Indeed, the U.S. Department of State website contains a warning – clear as day – informing citizens they should “carefully weigh the risks of travel [to Iran] and consider postponing their travel.”

Unsurprisingly, many social media users are blasting Forbes for their inclusion of Iran on the “cool destination” list.


  • laughatbabyboomers

    lol. yes. i will listen to the state department. totally on my side. 100% trustworthy….

    not the best way to prove your point; eh?

    • tom_quantum

      Yeah they’re totally lying to you just to keep you from having the Iranian vacation of your dreams. You should definitely go there to spite them.

      • laughatbabyboomers

        you should keep choking on saudi cock; I guess?

        • tom_quantum

          I wouldn’t visit there either. Or anywhere else in the ME except Israel, and I’m not in a hurry to cross Israel off my bucket list for that matter.

    • Unlucky#

      I think the writer is proving his point just fine. It’s only that Iran is such a dangerous place that the State Department felt the need to warn mentally disabled people like you of the risks.

      • laughatbabyboomers

        You mean the state department that forget to put Saudi Arabia on the list?

        Iran is nothing compared to that Wahhabist subhuman filth

        • Unlucky#

          My brother told me that a lot of the people there aren’t really allowed to talk about anything that could disturb the peace. Take that as you will.

          • laughatbabyboomers

            How many Iranians were invovled with 9/11 again?

          • Unlucky#

            They were Saudi nationals. Everyone with a straight head knows that.

  • How can one be so obtuse and so detached from their surroundings to think that this country makes for an exciting getaway?

  • Timothy B Sarver

    Wait, so people will go to Iran, even with it’s very real history of murdering or imprisoning gays, but they’re boycotting North Carolina because they’re making people pee in a bathroom that corresponds with what genitals they have?

    • tom_quantum

      Bruh, when you gotta virtue signal hard you can’t get hung up on details.

  • HunchbackKing

    Just found this in a dictionary. New definition of Clueless. adj. describes Melissa Biggs Bradley’s article about Iran as one of the best places to visit in 2017. See also Forbes.

  • dsoberg

    Forbes has always been a publication of irony. Why the consternation?
    Iranian executioner wipes snot from the dead head of an executed homosexual.
    Even Allah must attend to details. (David)

  • Zed Clampet

    Best list ever.
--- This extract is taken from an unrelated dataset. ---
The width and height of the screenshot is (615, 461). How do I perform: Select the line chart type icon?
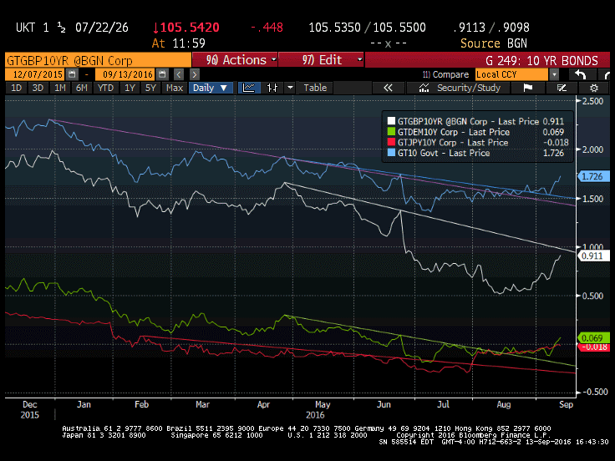(x=249, y=88)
Also includes Oregon (because of a solar eclipse you can’t possibly hope to see anywhere else), the Democratic Republic of Congo (where you may also get killed), and Antarctica (because the ice is going to melt due to Donald Trump)

  • Iran has great parties though. Go to the Prince of Persia gay rave club on a Sunday night and pop a few pills of ecstasy. You can wash down their unforgettable nasty flavor with a double Flaming Infidel – a drink served nowhere else on earth as only the most expert ayatollahs know the secret to its preparation. Then, piss it out in style on the glass wall urinal – etched with the face of the prophet Mohammed – with an excellent view of the observation area as the audience hands you their hook up cards through the slot.

  • twosense

    I’m sure Iran was once a great tourist destination, but that ended in 1979. I’m surprised Forbes didn’t have North Korea on the list.

  • tairamonezzi

    Nice one, Forbes! What’s next? China as one of the top 3 destinations for dog-friendly trips? wth.

  • Rekt

    Why the hell would anyone want to spend money in the muslim world? Leave them to rot.

  • Śœarar Ó Murchadh

    make sure you bring your own stones in case you get raped, don’t want to be caught with average rocks being thrown at your head

  • amasterbator

    The only question is, will your travel agency give you a refund if your accused of being a spy and thrown in prison for life???

  • PunJabber

    “You want some candy, little hostage?”